EXERCISE PROMPT: Format every line of the data below as a JSON list of strings, one string per line, and skip any blank lines. Leave the pictures out of the answer.

[Data listing]
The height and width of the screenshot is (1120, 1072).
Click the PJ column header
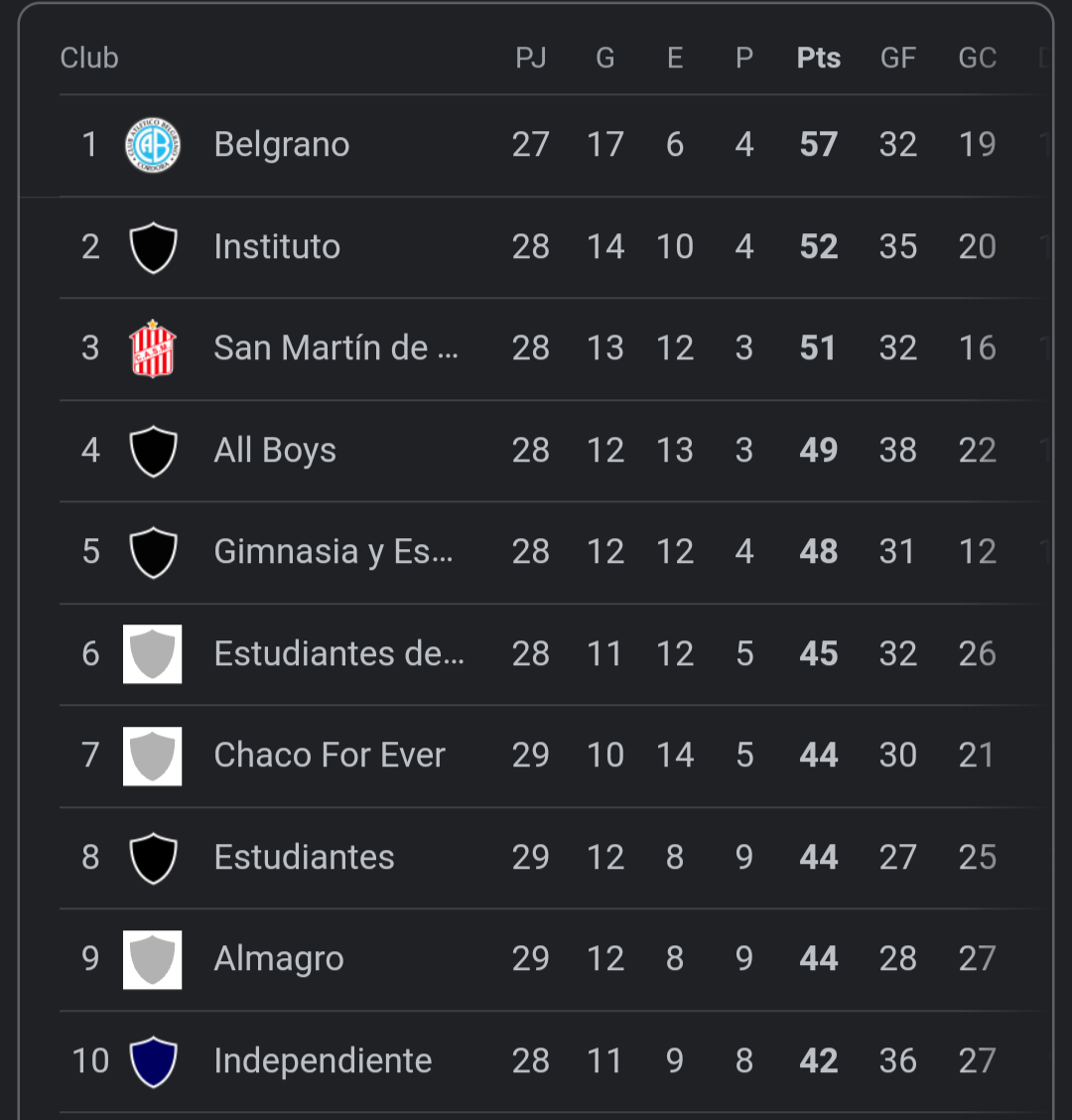tap(531, 58)
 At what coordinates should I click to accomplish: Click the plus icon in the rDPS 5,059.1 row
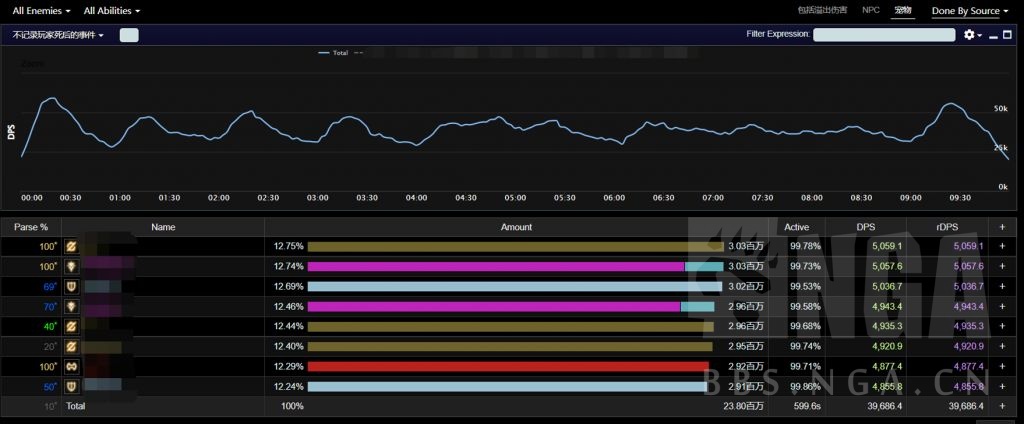[x=1002, y=246]
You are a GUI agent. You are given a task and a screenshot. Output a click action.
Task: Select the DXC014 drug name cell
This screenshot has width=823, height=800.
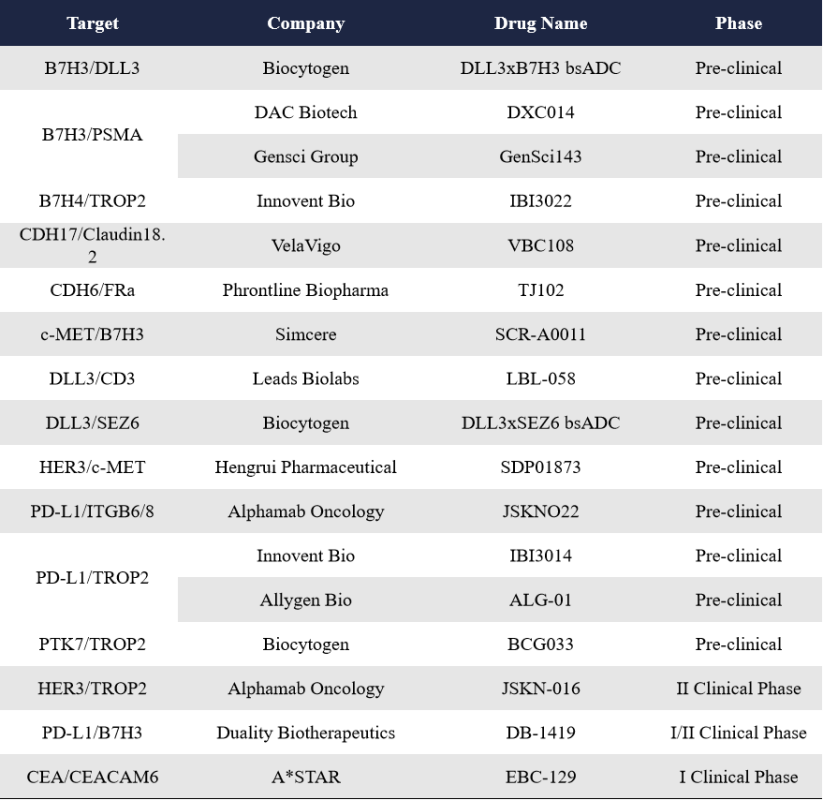[541, 112]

ANSWER TO THIS PROBLEM:
[
  "The height and width of the screenshot is (1120, 1072).",
  "Click the PJ column header",
  "tap(531, 58)",
  " At what coordinates should I click to accomplish: Click the plus icon in the rDPS 5,059.1 row",
  "[x=1002, y=246]",
  "You are a GUI agent. You are given a task and a screenshot. Output a click action.",
  "Task: Select the DXC014 drug name cell",
  "This screenshot has width=823, height=800.",
  "[541, 112]"
]